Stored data
────────────────────────────────────────
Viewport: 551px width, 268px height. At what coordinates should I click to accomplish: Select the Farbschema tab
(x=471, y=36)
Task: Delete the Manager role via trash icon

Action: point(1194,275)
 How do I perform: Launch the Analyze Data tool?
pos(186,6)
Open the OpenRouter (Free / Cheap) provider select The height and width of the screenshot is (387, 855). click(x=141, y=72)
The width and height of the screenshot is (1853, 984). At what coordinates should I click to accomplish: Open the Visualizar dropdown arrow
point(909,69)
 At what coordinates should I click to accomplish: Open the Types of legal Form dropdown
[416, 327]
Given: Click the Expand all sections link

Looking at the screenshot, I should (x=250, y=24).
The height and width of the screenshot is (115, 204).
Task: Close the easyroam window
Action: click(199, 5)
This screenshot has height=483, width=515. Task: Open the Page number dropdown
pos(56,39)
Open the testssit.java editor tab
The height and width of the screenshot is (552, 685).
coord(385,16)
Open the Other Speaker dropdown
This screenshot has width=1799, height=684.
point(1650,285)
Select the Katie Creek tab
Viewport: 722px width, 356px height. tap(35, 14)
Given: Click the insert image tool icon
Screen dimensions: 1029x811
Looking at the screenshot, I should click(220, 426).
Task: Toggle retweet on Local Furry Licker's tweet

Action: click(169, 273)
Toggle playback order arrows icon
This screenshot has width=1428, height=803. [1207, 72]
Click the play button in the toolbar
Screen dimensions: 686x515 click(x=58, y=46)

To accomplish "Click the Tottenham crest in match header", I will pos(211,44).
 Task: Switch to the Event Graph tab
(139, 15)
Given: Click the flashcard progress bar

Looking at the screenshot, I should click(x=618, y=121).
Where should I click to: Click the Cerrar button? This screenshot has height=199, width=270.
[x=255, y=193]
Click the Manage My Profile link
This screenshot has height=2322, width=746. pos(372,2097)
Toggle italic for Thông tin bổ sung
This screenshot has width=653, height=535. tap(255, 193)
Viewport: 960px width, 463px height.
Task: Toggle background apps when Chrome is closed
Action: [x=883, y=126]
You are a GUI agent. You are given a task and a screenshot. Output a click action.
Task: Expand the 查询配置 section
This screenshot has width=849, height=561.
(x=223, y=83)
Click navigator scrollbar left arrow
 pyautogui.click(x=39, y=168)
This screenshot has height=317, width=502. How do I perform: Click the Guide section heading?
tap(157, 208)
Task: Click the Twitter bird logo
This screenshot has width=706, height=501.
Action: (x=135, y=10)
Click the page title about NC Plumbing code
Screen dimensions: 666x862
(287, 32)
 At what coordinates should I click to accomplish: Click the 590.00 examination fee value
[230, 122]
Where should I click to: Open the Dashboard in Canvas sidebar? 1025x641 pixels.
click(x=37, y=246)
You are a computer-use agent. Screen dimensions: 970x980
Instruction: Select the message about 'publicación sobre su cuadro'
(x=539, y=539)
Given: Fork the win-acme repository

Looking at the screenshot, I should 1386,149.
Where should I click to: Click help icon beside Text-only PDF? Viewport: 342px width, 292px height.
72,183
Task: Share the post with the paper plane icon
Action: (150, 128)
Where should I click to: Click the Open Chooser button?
────────────────────────────────────────
> Exercise
Look through the data above for the word "agent". Report each line where it occurs.

> Solution below
You are a GUI agent. You are given a task and a screenshot. Output a click action.
You are a computer-use agent. Screen dimensions: 970x980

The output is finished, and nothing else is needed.